## Exercise
Which of the lines below include the word "pixels"? Pull each one out.

## Input for this task

**********

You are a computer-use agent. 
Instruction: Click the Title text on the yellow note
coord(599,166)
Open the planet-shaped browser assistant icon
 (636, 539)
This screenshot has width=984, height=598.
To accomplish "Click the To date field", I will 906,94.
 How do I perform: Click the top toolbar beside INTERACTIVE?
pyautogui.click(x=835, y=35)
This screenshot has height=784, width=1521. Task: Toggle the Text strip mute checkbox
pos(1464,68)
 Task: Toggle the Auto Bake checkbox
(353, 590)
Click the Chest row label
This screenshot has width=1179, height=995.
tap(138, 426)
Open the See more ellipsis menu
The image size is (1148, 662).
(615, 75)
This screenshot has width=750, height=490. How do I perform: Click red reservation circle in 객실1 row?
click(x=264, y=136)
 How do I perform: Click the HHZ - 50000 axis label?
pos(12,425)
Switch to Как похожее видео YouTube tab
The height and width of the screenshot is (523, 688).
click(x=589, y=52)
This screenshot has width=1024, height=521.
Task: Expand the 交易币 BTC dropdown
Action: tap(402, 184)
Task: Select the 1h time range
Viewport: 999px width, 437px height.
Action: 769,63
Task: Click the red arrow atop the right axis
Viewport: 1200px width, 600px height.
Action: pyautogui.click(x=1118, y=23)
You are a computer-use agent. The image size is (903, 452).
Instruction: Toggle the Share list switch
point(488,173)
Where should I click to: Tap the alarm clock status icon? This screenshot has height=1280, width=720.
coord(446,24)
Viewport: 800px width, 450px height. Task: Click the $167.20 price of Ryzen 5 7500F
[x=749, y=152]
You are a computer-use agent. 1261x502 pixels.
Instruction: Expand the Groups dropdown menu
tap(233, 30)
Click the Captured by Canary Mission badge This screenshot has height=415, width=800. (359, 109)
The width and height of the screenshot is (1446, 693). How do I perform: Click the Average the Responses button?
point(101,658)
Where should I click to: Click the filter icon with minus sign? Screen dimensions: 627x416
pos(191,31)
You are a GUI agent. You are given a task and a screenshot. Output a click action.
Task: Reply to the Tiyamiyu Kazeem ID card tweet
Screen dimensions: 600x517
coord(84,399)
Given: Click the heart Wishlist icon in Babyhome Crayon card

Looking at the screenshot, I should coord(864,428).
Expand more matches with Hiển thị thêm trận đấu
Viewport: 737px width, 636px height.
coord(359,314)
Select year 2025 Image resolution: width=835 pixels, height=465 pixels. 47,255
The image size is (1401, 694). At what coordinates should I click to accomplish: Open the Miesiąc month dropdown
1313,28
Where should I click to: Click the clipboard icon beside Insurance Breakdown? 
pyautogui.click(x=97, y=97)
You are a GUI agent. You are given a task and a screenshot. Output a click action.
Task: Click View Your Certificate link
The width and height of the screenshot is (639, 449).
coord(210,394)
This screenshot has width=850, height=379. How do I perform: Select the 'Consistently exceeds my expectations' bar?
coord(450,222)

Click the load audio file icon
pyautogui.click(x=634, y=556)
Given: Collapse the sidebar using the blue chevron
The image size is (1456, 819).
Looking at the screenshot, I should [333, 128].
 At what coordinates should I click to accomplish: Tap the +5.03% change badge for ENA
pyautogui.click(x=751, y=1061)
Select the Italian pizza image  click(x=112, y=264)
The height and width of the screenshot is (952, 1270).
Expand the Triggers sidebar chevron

**********

## Solved problem
You are a computer-use agent. 1261x502 pixels.
Select year 2025 Image resolution: width=835 pixels, height=465 pixels. 47,255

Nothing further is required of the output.